§ **Given task**
Convert the listing, from the line containing "Task: Click Jepang's 20 points value" through the end of the listing, inclusive, into a two-column CSV with the columns input and output. Each row should pair a text with its answer, with every field quoted and line breaks turned into spaces.

=====

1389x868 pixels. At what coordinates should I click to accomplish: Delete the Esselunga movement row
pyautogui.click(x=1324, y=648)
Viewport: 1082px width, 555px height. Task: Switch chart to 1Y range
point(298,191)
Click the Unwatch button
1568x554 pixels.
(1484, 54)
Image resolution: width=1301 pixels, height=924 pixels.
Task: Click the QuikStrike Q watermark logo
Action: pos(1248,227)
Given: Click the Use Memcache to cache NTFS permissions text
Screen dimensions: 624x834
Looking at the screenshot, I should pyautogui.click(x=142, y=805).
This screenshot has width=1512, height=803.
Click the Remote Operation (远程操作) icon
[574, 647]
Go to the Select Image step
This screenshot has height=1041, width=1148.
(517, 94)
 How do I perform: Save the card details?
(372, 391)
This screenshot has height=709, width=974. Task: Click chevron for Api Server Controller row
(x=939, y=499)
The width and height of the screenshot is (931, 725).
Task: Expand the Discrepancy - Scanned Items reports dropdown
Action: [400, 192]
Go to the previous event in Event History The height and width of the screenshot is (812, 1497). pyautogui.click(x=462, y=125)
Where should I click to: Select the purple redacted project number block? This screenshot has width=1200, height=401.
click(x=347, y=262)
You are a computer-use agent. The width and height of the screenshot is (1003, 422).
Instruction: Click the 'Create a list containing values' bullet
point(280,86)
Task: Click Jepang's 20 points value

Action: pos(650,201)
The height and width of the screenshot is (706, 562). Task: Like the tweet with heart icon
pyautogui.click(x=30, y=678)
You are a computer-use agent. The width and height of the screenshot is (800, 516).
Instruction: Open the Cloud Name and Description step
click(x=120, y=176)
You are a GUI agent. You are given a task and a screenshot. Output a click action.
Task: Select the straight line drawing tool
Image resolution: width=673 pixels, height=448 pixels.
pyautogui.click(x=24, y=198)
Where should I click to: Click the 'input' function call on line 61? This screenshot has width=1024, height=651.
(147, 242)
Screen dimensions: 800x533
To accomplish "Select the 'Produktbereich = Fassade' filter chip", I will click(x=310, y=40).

=====

§ **Exercise output**
input,output
"Task: Click Jepang's 20 points value","Action: pos(650,201)"
"The height and width of the screenshot is (706, 562). Task: Like the tweet with heart icon","pyautogui.click(x=30, y=678)"
"You are a computer-use agent. The width and height of the screenshot is (800, 516). Instruction: Open the Cloud Name and Description step","click(x=120, y=176)"
"You are a GUI agent. You are given a task and a screenshot. Output a click action. Task: Select the straight line drawing tool Image resolution: width=673 pixels, height=448 pixels.","pyautogui.click(x=24, y=198)"
"Where should I click to: Click the 'input' function call on line 61? This screenshot has width=1024, height=651.","(147, 242)"
"Screen dimensions: 800x533 To accomplish ""Select the 'Produktbereich = Fassade' filter chip"",","I will click(x=310, y=40)."